▸ Given entries
*-*-*
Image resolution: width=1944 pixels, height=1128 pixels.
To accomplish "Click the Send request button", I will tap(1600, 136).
*-*-*
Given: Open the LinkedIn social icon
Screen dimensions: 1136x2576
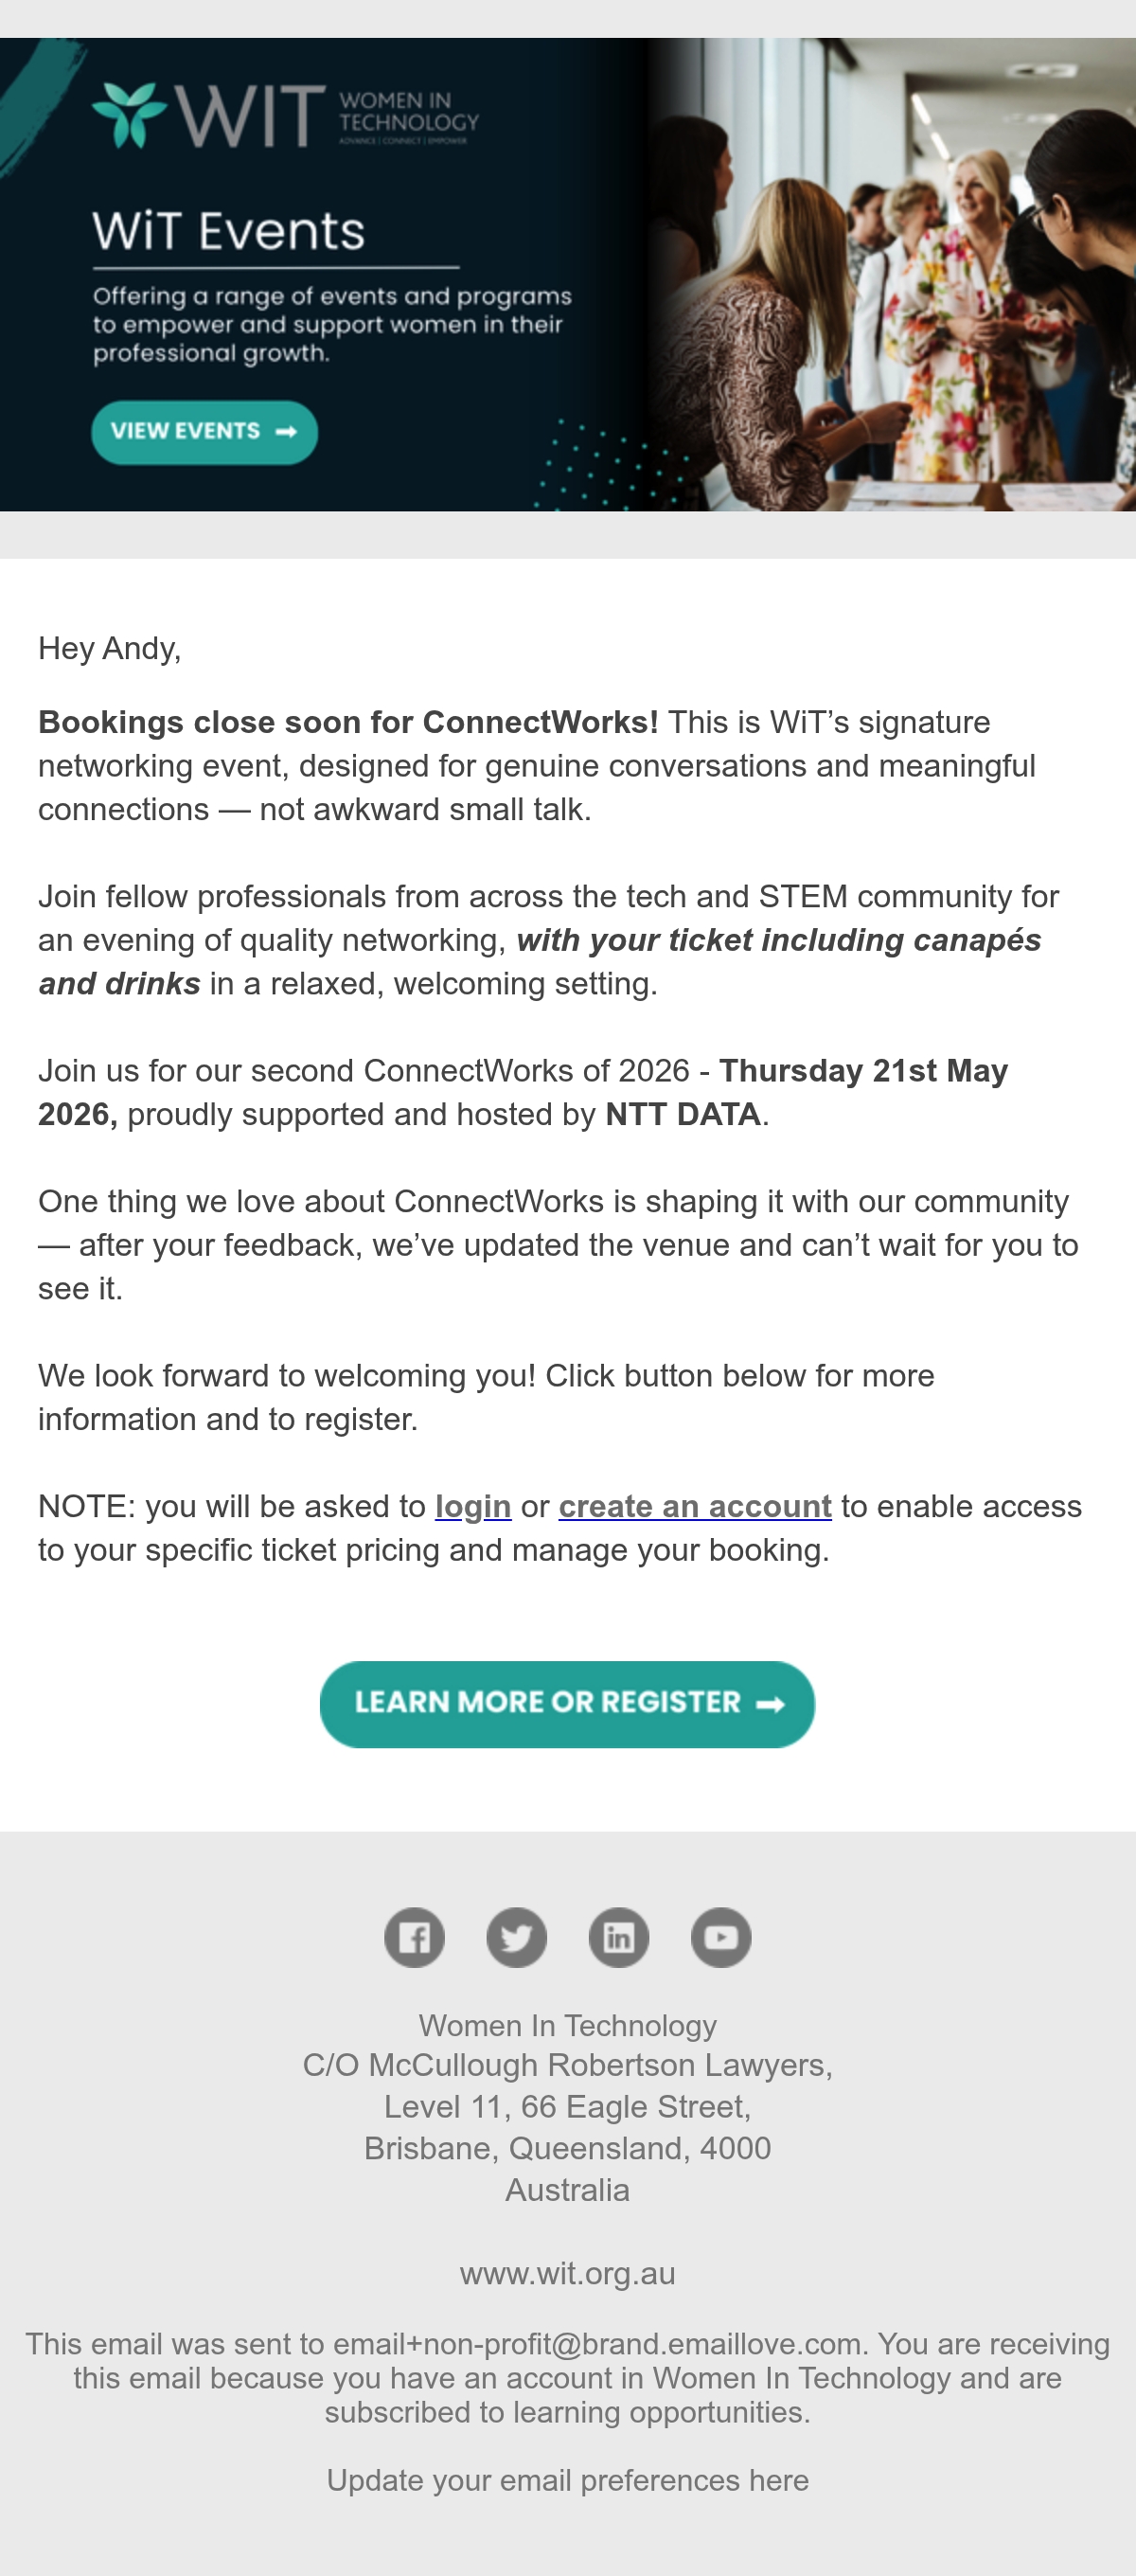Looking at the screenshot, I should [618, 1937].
*-*-*
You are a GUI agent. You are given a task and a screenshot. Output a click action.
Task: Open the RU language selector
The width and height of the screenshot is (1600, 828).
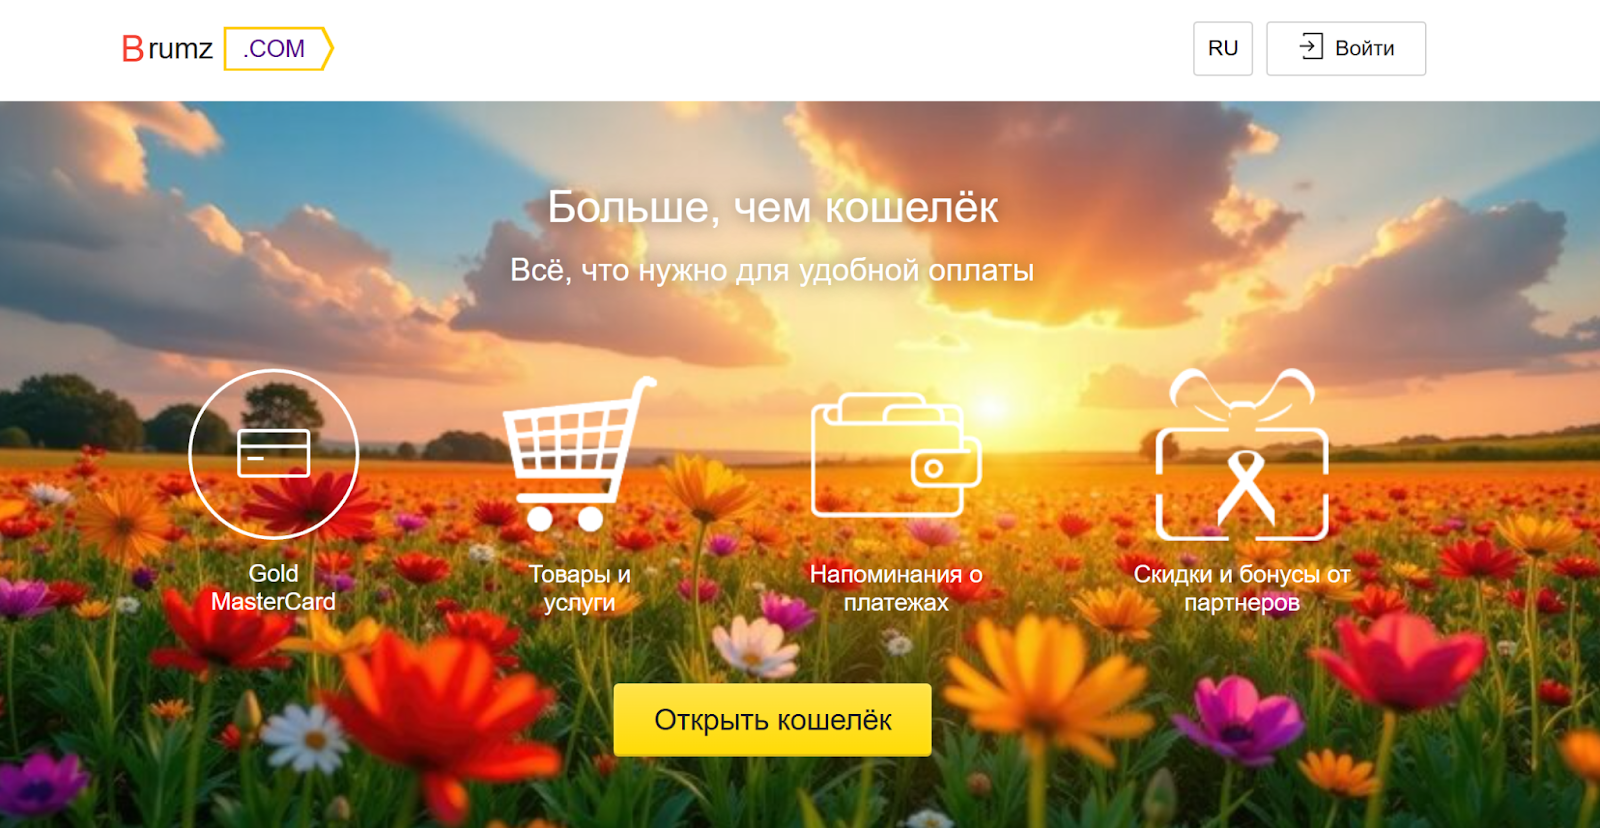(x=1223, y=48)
*-*-*
State the count of lines in the preceding listing that include the string "Open". No other words belong in the answer.

▸ Expected answer
2